Antigone defies Creon’s law, buries her brother, and dies for it, but Creon does not live happily ever after. It’s a classic Greek tragedy, written by Sophocles, more than 2,500 years ago.

In 2004, Nobel Prize winner Seamus Heaney, hailed for “his works of lyrical beauty and ethical depth, which exalt the living past,” re-visioned the play, giving it an Irish accent and a contemporary American setting. “Burial at Thebes” premiered at the Abbey Theater in Dublin, and was subsequently turned into an opera.

Fast forward to 2014, and UC San Diego’s Theater Department, where Sarah Wansley, a candidate for an MFA in directing, is presenting her version of Heaney’s play, set in a mythic land somewhere between ancient Thebes and Washington D.C. For the past year, she has been working on the project, which involves a cast of 22, elaborate sets and costumes, digital projections and live music, and runs Nov. 12-22.

The themes is an ancient one — the conflict between divine law and the laws of man — but the spin is modern: in a post 9/11 world of drones, chemical warfare and ubiquitous media, what impossible moral decisions do we ask our leaders to make? And how would we choose between what is right and what is legal, between our country and our family, between taking a stand or settling for compromise?

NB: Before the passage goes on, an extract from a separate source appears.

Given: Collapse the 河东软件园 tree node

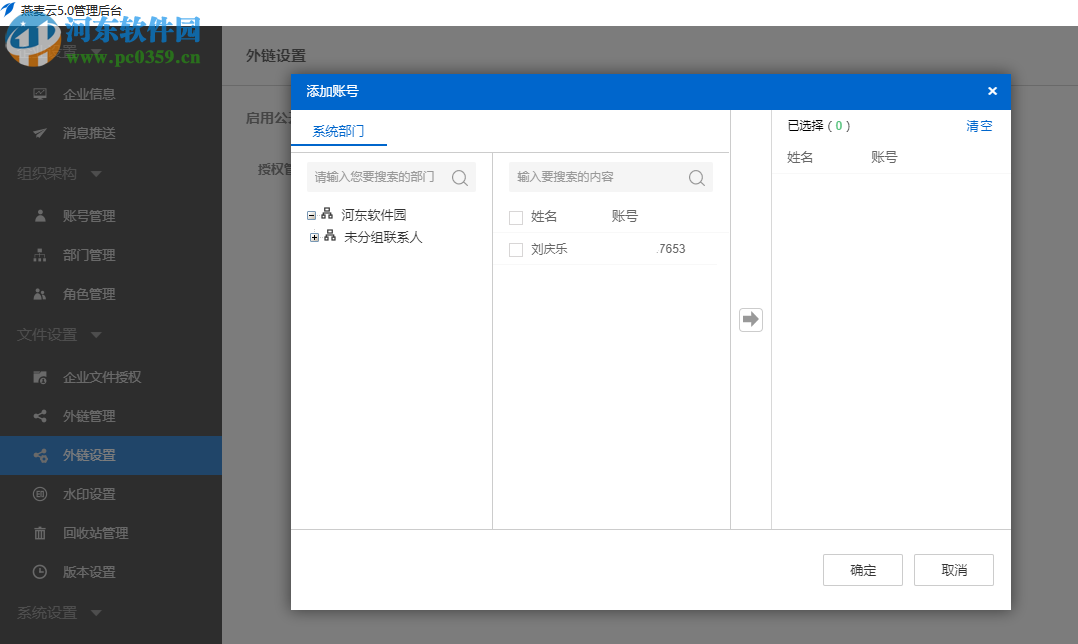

“I was drawn to the play at a time when Obama was dealing with rumors of chemical weapons in Syria,” Wansley said. “I was interested in exploring the problem of moral choices. Heaney set the play in his time, the Bush era; we’re moving it up a decade, but we’ve made very few changes in the text.”

In Wansley’s Obama-era “Burial,” the Chorus has become the Press Corps, and she’s added a street-singer, who acts as a witness to events and strums out his songs on a lyre, a suitably ancient-Greek instrument. There’s even an actual river onstage.

“This is the biggest production I’ve ever done and it’s very exciting,” Wansley said. “It certainly speaks to some of the issues we’re facing right now.”